I'll still have my laptop with me then, working on these media. Each day I wake up, I have a new method - wherever I am, when my morning eyes greet the light, I think about what project I want to finish that day. Reading a friend's screenplay, updating some web templates, writing a letter. Something done each day, amidst the summer sonerie.

I'll be pitching some freelance writing pieces and working to get paid, but I'm also going to spend some time this summer contemplating this small hole that I found towards the lower part of my stomach.

Posted by Justin at 11:03 PM | Comments (2) | TrackBack

July 03, 2004

gamepunked

I've been fortunate to have some ready social scene action here in Los Angeles - invited by friends and associates to some immediate media community. I celebrated one instance thereof on Game Girl Advance:

gimme gamepunk

Posted by Justin at 03:46 PM | TrackBack

July 01, 2004

this about sums it up

"What is this part of me that lingers to overhear my own conversation? I lie rigid in the rigid circle. It regards me from diametric points, without sex, and wise. We lie in a rigid city, anticipating winds. It circles me, intimating only by position that it knows more than I want to.
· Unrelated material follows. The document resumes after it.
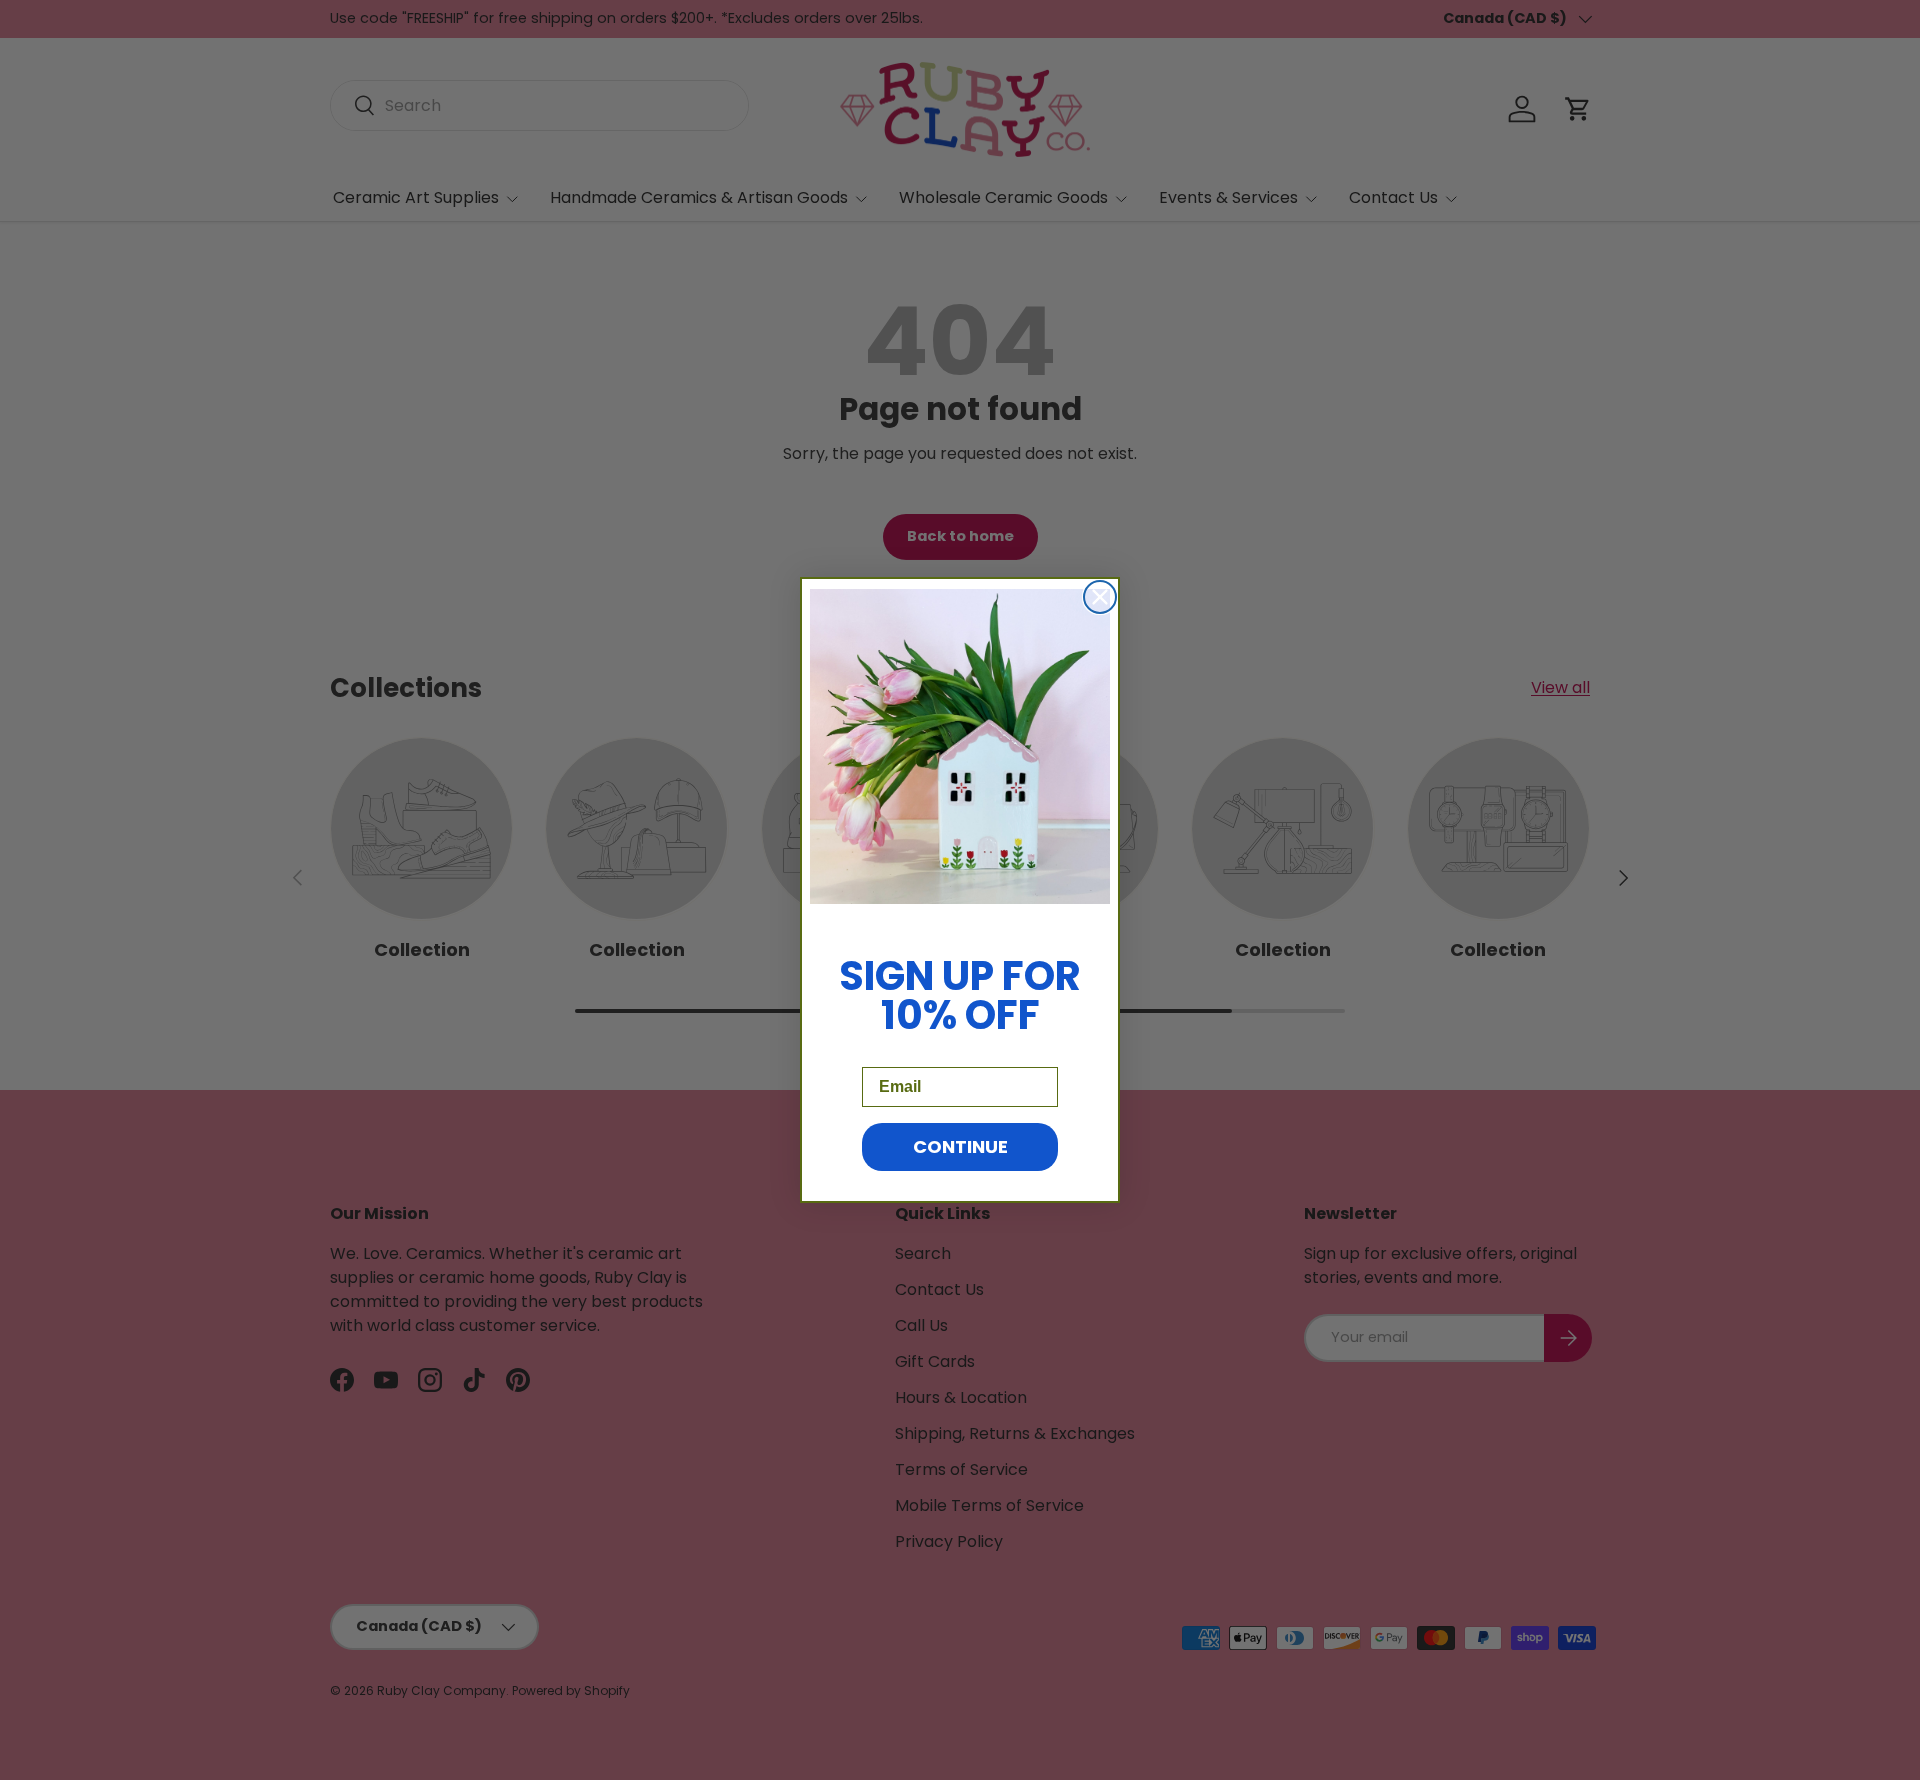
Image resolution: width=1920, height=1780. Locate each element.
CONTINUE (960, 1146)
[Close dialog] (1100, 597)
There, it makes a gesture too masculine before ecstatic scenery. Here, it suggests femininity, pausing at gore and bone. It dithers and stammers, confronted by love. It bows a blunt, mumbling head before injustice, rage, or even its like ignorance. Still, I am convinced that at the proper shock, it would turn and call me, using those hermetic syllables I have abandoned on the crags of a broken conscience, on the planes of charred consciousness, at the entrance to the ganglial city. And I would raise my head."
- Samuel R. Delany, Dhalgren (Vintage), page 219 (thanks Robin)

Posted by Justin at 12:17 PM | Comments (4) | TrackBack

volunteers of the evening

As my eyes came into focus this morning on my computer screen the late evening came back to me - at about 2.30am I sent out an email volunteering to go to Chad to interview Sudanese refugees. I snorted. Hah! Proof that email is a viable medium for man's quiet desperation.